After the first few pages, I was already planting a garden in a nylon sockette.
Yup. I'll tell you why in a minute.
British writers Mark Diacono and Lia Leendertz cover a lot of ground (ho ho). Amongst their first speedy tricks are sprouts, which you likely know about, and soaks.
Soaks? Are you intrigued? It's the act of soaking seeds overnight to trigger the germination busy-ness inside that makes them more nutritious and ready to feed a young plant. Or you. Overnight soaking, even I have time to do.
So I zipped over to my local Better Bulk to pick up raw sunflower seeds and almonds to try soaking, and organic chickpeas to try sprouting.

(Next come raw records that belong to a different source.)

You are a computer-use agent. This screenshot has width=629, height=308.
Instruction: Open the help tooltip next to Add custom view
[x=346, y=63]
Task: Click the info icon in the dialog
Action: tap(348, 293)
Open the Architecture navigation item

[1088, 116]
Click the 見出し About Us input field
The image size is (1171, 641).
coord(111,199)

Encouraged by Diacono and Leendertz, I discovered that soaks are easy-peasy. You need the seed of your choice, a bowl, water and a good night's sleep. By morning, my plumped almonds and sunflower seeds were ready. We ate them on cereal, in salads or with yogurt.
After soaking, the chickpeas were ready to graduate to sprouting. Keep in mind, I have no spouting tray, nor the official-looking sprouting bag that Leendertz notes large seeds like chickpeas are ideal for. But I was impatient. Looking for an odd sock which I thought might do the job, my eyes latched onto a stockingette. Even better – not only could I rinse my sprouts in it, I'd see the results.
Invention is the necessity of mothers. Set in a bowl in a dark cupboard, and rinsed every 12 hours, the chickpeas sprouted beautifully in my makeshift sprouting bag, and made a great salad addition.
|My speedy vegetable experiments (clockwise, from top left): raw almonds; soaked almonds and sunflower seeds with yogurt and honey; sprouted chickpea salad; and the chickpea sprouts in my stockingette sprout bag. Yes, it was clean.|
In the Greater Toronto Area, our growing season – the number of frost-free days – ranges from 150 to 170 days (or a bit more in the hotter inner city). Not bad, really. It compares well to many areas of the UK – although, of course, Toronto's winters are harsher. Despite being by British authors, much of the advice in The Speedy Vegetable Garden applies to us quite nicely.
While I wouldn't call this a dense read, it is a quick and inspiring one. As you can see by me.